Start of EXCERPTED RECORDS

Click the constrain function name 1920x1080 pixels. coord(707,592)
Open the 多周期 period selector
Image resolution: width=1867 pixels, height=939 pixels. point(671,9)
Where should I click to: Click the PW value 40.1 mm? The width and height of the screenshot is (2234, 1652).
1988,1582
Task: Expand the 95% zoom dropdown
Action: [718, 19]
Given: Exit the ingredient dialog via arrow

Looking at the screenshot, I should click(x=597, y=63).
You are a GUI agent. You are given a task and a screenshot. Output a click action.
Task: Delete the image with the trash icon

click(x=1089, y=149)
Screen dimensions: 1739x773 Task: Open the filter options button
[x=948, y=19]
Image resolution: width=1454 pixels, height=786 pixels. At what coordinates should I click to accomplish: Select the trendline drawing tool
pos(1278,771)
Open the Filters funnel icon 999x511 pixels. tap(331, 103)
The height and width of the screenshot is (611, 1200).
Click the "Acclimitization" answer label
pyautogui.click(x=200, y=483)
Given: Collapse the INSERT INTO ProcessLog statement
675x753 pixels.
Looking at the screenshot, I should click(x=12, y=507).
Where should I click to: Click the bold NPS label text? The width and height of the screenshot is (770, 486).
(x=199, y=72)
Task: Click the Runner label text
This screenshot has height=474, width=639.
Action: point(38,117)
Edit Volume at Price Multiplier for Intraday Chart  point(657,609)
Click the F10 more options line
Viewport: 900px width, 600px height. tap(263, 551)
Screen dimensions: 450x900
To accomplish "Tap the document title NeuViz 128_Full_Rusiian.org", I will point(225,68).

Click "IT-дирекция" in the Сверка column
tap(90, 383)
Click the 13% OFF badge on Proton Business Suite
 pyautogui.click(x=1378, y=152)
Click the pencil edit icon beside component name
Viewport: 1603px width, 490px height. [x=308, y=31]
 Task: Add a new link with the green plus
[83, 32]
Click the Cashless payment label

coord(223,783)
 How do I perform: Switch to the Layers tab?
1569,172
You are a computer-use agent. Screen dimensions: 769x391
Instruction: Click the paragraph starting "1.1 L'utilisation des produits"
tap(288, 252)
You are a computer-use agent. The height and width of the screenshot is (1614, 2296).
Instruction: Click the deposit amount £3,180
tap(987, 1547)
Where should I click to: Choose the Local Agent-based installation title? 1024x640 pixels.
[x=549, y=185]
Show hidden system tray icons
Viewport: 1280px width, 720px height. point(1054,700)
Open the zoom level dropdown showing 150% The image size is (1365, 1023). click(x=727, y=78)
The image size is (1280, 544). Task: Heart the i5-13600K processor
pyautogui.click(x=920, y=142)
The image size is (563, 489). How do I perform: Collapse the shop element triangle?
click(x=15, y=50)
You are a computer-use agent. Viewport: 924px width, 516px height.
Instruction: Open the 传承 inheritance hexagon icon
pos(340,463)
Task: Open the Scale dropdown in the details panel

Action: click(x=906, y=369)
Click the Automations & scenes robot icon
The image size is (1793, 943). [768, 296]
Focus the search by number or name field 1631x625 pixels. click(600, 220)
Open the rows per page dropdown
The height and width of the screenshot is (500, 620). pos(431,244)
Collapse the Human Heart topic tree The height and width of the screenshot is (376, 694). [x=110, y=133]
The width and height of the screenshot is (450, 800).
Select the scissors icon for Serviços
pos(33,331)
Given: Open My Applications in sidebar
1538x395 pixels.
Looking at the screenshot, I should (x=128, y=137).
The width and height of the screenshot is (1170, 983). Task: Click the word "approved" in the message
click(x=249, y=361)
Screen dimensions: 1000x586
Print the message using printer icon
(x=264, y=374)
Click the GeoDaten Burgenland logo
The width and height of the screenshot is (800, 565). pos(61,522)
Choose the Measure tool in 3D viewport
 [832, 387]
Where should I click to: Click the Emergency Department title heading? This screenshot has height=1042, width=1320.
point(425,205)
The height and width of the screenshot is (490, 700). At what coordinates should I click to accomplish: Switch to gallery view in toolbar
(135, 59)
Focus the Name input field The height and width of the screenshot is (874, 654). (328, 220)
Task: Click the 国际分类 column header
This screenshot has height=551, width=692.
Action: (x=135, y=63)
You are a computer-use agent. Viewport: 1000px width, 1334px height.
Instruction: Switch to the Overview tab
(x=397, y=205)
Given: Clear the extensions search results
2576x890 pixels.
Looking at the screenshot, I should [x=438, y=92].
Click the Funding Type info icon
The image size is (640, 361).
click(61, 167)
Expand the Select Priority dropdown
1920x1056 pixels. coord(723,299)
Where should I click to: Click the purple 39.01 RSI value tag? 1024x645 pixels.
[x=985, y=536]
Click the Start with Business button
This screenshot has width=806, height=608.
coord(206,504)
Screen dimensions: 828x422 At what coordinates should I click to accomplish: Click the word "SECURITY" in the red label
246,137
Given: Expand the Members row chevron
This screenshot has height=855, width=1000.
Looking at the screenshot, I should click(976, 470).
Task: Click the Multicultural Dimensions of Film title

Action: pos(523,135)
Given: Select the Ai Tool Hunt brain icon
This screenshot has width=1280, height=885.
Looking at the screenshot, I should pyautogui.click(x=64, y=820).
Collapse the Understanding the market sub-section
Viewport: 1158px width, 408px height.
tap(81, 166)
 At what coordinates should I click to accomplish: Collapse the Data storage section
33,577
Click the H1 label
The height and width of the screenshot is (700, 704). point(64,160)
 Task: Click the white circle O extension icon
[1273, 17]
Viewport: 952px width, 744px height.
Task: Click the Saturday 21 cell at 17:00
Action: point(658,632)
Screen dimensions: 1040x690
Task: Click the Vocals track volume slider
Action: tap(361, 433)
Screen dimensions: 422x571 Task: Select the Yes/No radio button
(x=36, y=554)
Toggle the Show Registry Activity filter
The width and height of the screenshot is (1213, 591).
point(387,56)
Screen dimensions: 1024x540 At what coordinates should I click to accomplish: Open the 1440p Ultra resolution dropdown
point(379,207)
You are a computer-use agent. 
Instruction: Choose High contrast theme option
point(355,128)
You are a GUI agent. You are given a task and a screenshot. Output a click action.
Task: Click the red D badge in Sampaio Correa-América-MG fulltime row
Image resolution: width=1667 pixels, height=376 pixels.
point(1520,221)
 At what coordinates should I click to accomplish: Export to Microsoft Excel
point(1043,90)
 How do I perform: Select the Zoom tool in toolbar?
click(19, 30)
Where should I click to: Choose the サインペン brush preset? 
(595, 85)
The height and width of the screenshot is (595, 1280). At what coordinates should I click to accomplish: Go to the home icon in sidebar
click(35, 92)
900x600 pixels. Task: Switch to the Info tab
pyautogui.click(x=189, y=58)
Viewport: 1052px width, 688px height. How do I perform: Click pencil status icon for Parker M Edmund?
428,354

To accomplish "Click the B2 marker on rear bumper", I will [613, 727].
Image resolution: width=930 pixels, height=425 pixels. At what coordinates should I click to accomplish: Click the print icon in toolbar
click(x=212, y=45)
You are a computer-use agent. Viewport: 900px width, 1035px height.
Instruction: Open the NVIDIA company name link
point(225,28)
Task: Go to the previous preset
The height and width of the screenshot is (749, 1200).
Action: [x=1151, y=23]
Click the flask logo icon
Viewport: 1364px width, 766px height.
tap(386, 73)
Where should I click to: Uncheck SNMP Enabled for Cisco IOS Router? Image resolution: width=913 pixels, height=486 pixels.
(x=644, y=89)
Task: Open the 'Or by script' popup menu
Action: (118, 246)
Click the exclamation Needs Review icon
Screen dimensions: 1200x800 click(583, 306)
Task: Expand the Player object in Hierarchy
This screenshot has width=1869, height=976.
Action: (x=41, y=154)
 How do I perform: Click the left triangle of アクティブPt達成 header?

End of EXCERPTED RECORDS

WHAT YOU ARE ASKED TO DO: All that is wanted is a faithful reproduction of the line above with "Select the scissors icon for Serviços", the line with "Given: Expand the Members row chevron", and every line in between.

YOUR SOLUTION:
Select the scissors icon for Serviços
pos(33,331)
Given: Open My Applications in sidebar
1538x395 pixels.
Looking at the screenshot, I should (x=128, y=137).
The width and height of the screenshot is (1170, 983). Task: Click the word "approved" in the message
click(x=249, y=361)
Screen dimensions: 1000x586
Print the message using printer icon
(x=264, y=374)
Click the GeoDaten Burgenland logo
The width and height of the screenshot is (800, 565). pos(61,522)
Choose the Measure tool in 3D viewport
 [832, 387]
Where should I click to: Click the Emergency Department title heading? This screenshot has height=1042, width=1320.
point(425,205)
The height and width of the screenshot is (490, 700). At what coordinates should I click to accomplish: Switch to gallery view in toolbar
(135, 59)
Focus the Name input field The height and width of the screenshot is (874, 654). (328, 220)
Task: Click the 国际分类 column header
This screenshot has height=551, width=692.
Action: (x=135, y=63)
You are a computer-use agent. Viewport: 1000px width, 1334px height.
Instruction: Switch to the Overview tab
(x=397, y=205)
Given: Clear the extensions search results
2576x890 pixels.
Looking at the screenshot, I should [x=438, y=92].
Click the Funding Type info icon
The image size is (640, 361).
click(61, 167)
Expand the Select Priority dropdown
1920x1056 pixels. coord(723,299)
Where should I click to: Click the purple 39.01 RSI value tag? 1024x645 pixels.
[x=985, y=536]
Click the Start with Business button
This screenshot has width=806, height=608.
coord(206,504)
Screen dimensions: 828x422 At what coordinates should I click to accomplish: Click the word "SECURITY" in the red label
246,137
Given: Expand the Members row chevron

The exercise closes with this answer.